Nor do I seek what Aquila, or what Symmachus may think, or why Theodotion may walk
the middle of the road
between old and new. This may be the true translation which the Apostles have approved. I now speak of the
New Testament, which is undoubtedly Greek, except the Apostle Matthew, who had first set forth the Gospel
of Christ in Hebrew
letters in Judea. This (Testament) certainly differs in our language, and is led in the way of
different streams; it is necessary to seek
the single fountainhead. I pass over those books which are called by
the name of Lucian and Hesychius, for which a few men
wrongly claim authority, who anyway were not allowed
to revise either in the Old Instrument after the Seventy Translators, or to
pour out revisions in the New; with the
Scriptures previously translated into the languages of many nations, the additions may now
be shown to be false.
Therefore, this present little preface promises only the four Gospels, the order of which is Matthew, Mark, Luke,
John, revised in
comparison with only old Greek books. They do not disagree with many familiar Latin readings,
as we have kept our pen in control,
but only those in which the sense will have been seen to have changed (from
the Greek) are corrected; the rest remain as they have
been.
We have also copied the lists which Eusebius the bishop of Caesarea, following Ammonius of Alexandria, set
out in ten numbers,
as they are had in the Greek, so that if any may then wish through diligence to make known
what in the Gospels may be either the
same, or similar, or singular, he may learn their differences. This is great,
since indeed error has sunk into our books; while
concerning the same thing, one Evangelist has said more,
into another they have added because they thought it inferior; or while
another has differently expressed the
same sense, whichever one of the four he had read first, he will revise the other to the version
he values most.
Whence it happened how in our time that all have been mixed; in Mark are many things of Luke, and even of
Matthew; turned backwards in Matthew are many things of John and of Mark, yet in the remaining others, they
are found to be
correct. When, therefore, you will have read the lists which are attached below, the confusion
of errors is removed, and you will
know all the similar passages, and the singular ones, wherever you may turn
to. In the first list, the four agree, Matthew, Mark, Luke,
John; in the second, three, Matthew, Mark, Luke; in
the third, three, Matthew, Luke, John; in the fourth, three, Matthew, Mark,
John; in the fifth, two, Matthew, Luke;
in the sixth, two, Matthew, Mark; in the seventh, two, Matthew, John; in the eighth, two,
Luke, Mark; in the ninth,
two, Luke, John; in the tenth some peculiar ones are given which the others don't have. Separately in the
Gospels
are numbered sections of unequal length, beginning with one and increasing to the end of the books. This is
written before
the passage in black, and it has under it a red number, which shows to which of the ten (lists) to
proceed, with the first number to be
sought in the list. Therefore, when the book is open, for example, if you will
wish to know of this or that chapter in which list they
may be, you will immediately be shown by the lower number.
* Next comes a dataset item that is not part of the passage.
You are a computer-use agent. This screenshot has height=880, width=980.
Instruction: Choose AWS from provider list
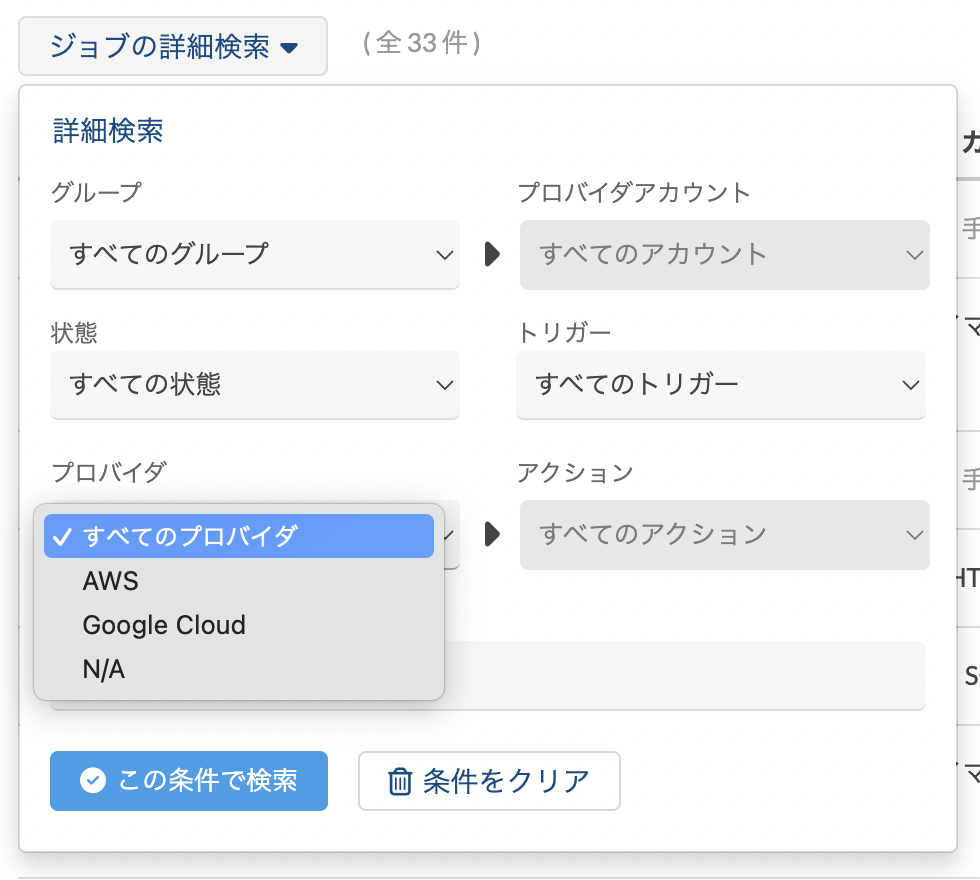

Returning to the beginning (of the book) in which the different lists are
brought together, and immediately finding
the same lists by the title in front, by that same number which you had sought in the
Evangelist, which you will
find marked in the inscription, you may also view other similar passages, the numbers of which you may
note
there. And when you know them, you will return to the single volumes, and immediately finding the number which
you will
have noted before, you will learn the places in which either the same things or similar things were said.
I wish that in Christ you may be well, and that you will remember me, most blessed Pope.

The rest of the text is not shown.